*Qué vas a hacer:*
1) Reproduce sin cambios todo lo que va desde "Juan Alberto Soto" hasta "ocurrió el accidente." en la noticia.
2) Resume la noticia en dos oraciones.
3) Reescribe de forma más breve el párrafo de la noticia que empieza con "SANTO DOMINGO.- En medio de profundo pesar".

*Texto dado:*
__________________________________________________

Afirman que costearon todos los gastos legales para el traslado de los cuerpos tanto de Soto como Juniel Mordán, éste último sepultado el pasado viernes, tras negar que la Cancillería cubriera ese proceso.

SANTO DOMINGO.- En medio de profundo pesar son velados de este mediodía en la comunidad de Cañafistol, Baní, los restos del segundo de los once dominicanos que perecieron al volcarse en México el pasado nueve de diciembre el furgón donde se desplazaban en procura llegar a los Estados Unidos de manera irregular. Familiares de las víctimas negaron que la Cancillería costeara los gastos de traslado de los cuerpos de sus parientes.

Juan Alberto Soto era un hombre solidario que decidió emprender ese viaje hacia los Estados Unidos, a través de la frontera con México, en procura de mejorar la calidad de sus familiares.

Lisbeth Ortiz, hijastra de la víctima, dijo que habló con su padrastro el mismo día en que ocurrió el accidente.

__________________________________________________

(Datos guardados)

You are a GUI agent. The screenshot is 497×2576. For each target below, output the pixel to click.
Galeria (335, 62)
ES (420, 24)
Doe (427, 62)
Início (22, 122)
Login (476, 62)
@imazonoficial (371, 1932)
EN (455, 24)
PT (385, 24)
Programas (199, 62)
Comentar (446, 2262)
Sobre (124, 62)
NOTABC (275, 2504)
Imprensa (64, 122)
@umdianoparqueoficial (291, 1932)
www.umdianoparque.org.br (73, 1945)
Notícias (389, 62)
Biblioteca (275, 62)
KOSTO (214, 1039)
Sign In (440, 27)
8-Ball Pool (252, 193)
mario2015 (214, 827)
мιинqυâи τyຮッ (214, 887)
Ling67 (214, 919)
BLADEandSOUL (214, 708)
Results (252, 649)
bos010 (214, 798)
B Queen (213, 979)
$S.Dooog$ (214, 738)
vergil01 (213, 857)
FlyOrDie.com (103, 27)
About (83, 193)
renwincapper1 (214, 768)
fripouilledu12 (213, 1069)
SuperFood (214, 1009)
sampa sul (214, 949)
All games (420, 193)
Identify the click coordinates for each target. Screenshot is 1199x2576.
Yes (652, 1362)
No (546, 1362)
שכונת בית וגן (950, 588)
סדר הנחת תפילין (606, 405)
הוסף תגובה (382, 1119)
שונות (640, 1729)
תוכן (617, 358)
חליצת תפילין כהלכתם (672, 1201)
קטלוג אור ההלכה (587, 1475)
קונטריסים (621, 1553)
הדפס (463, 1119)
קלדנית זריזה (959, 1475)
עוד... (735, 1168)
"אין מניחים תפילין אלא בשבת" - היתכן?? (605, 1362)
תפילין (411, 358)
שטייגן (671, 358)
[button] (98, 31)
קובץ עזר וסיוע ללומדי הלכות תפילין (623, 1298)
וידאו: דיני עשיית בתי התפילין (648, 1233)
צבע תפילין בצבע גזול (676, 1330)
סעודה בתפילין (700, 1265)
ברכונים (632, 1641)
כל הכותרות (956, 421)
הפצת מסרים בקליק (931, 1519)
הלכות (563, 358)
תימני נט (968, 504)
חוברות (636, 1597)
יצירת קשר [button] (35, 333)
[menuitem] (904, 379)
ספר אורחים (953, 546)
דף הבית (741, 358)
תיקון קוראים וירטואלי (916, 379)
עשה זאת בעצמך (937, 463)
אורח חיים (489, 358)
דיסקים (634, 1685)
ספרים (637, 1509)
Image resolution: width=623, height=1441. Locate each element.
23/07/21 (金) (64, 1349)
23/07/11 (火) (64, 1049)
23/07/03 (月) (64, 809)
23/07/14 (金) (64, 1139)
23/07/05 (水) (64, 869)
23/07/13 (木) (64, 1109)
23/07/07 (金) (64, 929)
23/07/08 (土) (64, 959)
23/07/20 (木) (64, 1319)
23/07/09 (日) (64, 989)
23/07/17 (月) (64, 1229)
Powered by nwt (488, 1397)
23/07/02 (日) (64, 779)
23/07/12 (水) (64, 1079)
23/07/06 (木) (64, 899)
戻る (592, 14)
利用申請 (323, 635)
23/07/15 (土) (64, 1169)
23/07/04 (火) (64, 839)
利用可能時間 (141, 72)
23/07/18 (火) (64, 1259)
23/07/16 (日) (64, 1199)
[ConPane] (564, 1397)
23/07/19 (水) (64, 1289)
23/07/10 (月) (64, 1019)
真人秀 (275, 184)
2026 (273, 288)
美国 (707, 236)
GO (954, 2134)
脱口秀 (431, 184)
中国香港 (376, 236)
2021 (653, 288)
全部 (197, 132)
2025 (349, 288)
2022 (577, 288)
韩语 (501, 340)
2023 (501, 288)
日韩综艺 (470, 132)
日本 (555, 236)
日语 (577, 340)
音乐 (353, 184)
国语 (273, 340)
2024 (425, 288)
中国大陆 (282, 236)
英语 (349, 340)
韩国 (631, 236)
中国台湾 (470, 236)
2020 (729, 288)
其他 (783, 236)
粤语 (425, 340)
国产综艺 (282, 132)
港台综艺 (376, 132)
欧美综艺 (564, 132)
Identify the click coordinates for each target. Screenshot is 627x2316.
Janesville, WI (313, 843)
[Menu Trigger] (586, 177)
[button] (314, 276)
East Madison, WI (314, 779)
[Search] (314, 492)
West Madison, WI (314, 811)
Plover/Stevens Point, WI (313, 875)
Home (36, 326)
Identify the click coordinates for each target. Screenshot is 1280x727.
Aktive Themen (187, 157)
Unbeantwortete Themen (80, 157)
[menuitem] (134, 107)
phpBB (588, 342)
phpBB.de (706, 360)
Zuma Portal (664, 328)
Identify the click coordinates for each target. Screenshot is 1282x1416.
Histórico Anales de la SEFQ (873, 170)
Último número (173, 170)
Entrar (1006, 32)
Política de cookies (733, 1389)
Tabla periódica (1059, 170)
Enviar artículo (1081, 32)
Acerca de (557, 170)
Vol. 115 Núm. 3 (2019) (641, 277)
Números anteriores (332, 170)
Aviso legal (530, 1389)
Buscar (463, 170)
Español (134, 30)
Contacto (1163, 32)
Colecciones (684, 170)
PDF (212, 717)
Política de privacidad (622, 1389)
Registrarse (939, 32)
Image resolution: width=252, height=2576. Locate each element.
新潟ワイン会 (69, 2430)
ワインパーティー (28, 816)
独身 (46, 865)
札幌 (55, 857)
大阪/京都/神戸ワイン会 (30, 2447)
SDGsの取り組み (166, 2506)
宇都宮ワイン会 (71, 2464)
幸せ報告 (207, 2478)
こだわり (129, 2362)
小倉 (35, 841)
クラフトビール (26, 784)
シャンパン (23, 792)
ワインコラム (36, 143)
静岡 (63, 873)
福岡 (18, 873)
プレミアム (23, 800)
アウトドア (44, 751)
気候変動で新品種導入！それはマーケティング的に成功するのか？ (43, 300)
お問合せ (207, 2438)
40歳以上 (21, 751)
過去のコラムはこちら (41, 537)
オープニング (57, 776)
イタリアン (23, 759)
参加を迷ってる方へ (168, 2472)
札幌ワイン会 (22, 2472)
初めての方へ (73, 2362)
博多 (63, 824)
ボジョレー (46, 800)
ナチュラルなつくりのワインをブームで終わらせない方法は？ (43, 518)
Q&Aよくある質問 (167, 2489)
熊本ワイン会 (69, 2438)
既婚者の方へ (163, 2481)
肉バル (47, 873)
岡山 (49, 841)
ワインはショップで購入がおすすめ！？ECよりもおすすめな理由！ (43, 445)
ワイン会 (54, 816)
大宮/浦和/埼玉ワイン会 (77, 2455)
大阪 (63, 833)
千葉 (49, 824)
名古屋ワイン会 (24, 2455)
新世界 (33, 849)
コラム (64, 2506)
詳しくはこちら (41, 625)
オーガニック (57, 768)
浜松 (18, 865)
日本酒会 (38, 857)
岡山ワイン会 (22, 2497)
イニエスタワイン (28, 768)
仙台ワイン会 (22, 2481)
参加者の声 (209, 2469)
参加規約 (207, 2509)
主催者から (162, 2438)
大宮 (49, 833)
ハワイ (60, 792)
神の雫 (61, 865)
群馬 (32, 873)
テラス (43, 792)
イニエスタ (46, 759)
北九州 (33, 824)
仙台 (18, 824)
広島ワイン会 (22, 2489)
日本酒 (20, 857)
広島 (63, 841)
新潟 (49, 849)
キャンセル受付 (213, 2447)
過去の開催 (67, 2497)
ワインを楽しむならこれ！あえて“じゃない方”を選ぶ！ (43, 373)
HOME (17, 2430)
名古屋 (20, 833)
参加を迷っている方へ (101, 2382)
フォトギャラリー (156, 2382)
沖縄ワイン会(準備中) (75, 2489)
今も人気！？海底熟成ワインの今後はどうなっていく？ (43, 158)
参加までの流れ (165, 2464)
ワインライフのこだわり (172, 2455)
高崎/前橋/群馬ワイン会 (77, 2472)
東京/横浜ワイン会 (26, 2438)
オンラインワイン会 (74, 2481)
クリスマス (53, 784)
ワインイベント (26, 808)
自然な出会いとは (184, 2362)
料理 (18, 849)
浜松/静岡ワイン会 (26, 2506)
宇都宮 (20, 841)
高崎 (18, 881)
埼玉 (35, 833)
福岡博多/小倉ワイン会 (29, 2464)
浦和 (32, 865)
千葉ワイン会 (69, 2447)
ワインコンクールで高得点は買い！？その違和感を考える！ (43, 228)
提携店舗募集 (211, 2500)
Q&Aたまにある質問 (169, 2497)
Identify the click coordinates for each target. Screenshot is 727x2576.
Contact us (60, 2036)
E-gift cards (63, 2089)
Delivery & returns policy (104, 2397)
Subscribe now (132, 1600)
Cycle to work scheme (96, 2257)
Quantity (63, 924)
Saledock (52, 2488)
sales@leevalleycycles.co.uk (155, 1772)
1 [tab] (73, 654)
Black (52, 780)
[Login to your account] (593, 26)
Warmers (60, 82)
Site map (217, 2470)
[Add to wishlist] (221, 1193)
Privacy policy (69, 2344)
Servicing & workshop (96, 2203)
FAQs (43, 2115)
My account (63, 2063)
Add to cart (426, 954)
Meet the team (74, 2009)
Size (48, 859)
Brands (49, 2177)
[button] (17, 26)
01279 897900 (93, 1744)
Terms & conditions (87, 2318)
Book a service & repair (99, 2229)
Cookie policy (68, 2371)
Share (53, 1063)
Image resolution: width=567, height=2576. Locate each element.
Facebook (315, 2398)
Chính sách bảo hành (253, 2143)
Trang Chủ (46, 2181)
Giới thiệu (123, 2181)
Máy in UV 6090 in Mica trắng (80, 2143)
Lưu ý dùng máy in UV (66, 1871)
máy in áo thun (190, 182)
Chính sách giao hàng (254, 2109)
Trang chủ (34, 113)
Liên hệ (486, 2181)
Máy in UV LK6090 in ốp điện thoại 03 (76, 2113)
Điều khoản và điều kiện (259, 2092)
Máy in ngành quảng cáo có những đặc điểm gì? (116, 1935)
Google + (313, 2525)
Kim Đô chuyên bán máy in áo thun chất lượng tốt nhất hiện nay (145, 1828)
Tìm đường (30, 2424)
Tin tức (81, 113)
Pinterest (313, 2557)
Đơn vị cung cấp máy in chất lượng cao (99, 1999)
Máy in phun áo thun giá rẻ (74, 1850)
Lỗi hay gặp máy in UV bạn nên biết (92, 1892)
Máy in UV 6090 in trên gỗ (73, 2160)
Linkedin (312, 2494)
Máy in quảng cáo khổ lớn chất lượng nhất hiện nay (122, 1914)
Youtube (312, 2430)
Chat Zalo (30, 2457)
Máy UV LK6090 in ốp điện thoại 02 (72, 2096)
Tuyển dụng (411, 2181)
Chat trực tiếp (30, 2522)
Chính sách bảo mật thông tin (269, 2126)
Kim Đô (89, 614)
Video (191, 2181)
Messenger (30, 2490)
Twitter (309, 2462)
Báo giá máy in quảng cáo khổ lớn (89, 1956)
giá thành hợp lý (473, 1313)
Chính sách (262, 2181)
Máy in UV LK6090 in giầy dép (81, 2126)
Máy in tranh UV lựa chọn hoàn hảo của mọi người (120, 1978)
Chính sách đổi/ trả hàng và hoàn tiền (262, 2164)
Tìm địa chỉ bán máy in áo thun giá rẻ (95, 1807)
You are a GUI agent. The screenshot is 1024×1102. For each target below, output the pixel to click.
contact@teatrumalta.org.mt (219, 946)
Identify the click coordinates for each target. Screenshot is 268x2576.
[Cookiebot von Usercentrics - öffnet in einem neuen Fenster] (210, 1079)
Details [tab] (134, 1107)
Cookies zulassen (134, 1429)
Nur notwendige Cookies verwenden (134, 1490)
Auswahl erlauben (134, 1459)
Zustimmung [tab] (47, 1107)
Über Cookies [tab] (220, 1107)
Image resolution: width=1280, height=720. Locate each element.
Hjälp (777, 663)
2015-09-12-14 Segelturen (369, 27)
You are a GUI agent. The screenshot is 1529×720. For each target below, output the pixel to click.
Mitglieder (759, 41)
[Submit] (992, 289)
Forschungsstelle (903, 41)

__________________________________________________

*Resultados:*
1)
Juan Alberto Soto era un hombre solidario que decidió emprender ese viaje hacia los Estados Unidos, a través de la frontera con México, en procura de mejorar la calidad de sus familiares.

Lisbeth Ortiz, hijastra de la víctima, dijo que habló con su padrastro el mismo día en que ocurrió el accidente.

2) En Cañafistol, Baní, velan los restos de Juan Alberto Soto, uno de los once dominicanos que murieron el 9 de diciembre cuando se volcó en México el furgón en que intentaban llegar de forma irregular a Estados Unidos. Sus familiares niegan que la Cancillería pagara el traslado de los cuerpos y aseguran que ellos cubrieron todos los gastos legales.

3) En Cañafistol, Baní, velan con mucho dolor desde el mediodía al segundo de los once dominicanos muertos el 9 de diciembre en México. Murieron cuando se volcó el furgón en que viajaban para llegar de forma irregular a Estados Unidos. Los familiares niegan que la Cancillería pagara el traslado de los cuerpos.